Data for this exercise
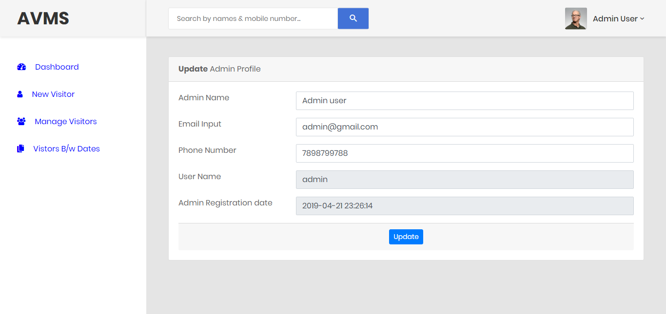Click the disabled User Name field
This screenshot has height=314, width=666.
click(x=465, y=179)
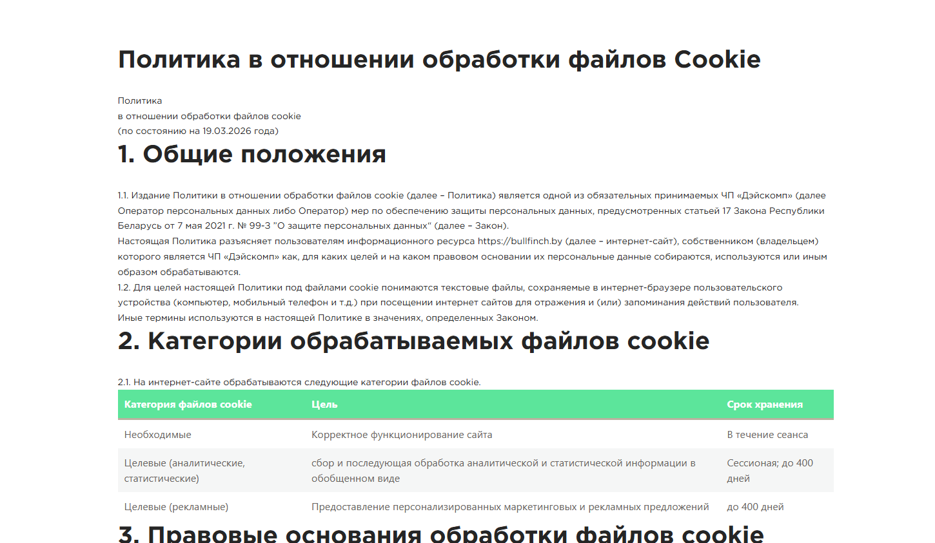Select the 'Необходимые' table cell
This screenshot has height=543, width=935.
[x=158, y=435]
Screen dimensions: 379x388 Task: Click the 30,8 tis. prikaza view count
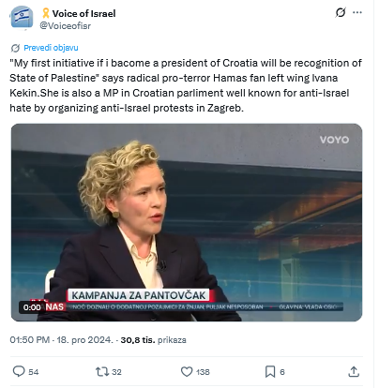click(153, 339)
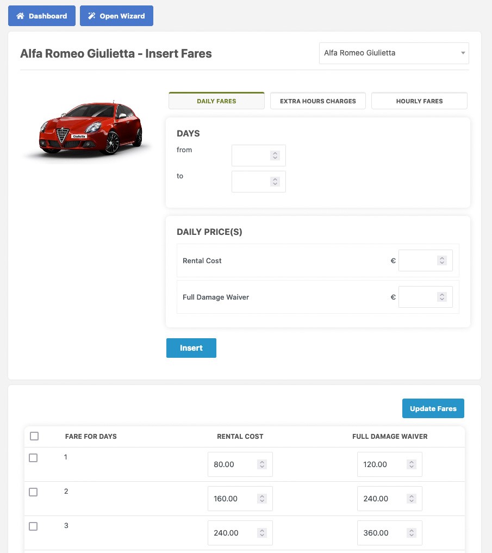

Activity
Going from the line holding "Screen dimensions: 379x388" to the last line of the data above, reproduce every line exactly, both included, with the pictures omitted.

Response area
Screen dimensions: 379x388 Task: Click the 30,8 tis. prikaza view count
click(153, 339)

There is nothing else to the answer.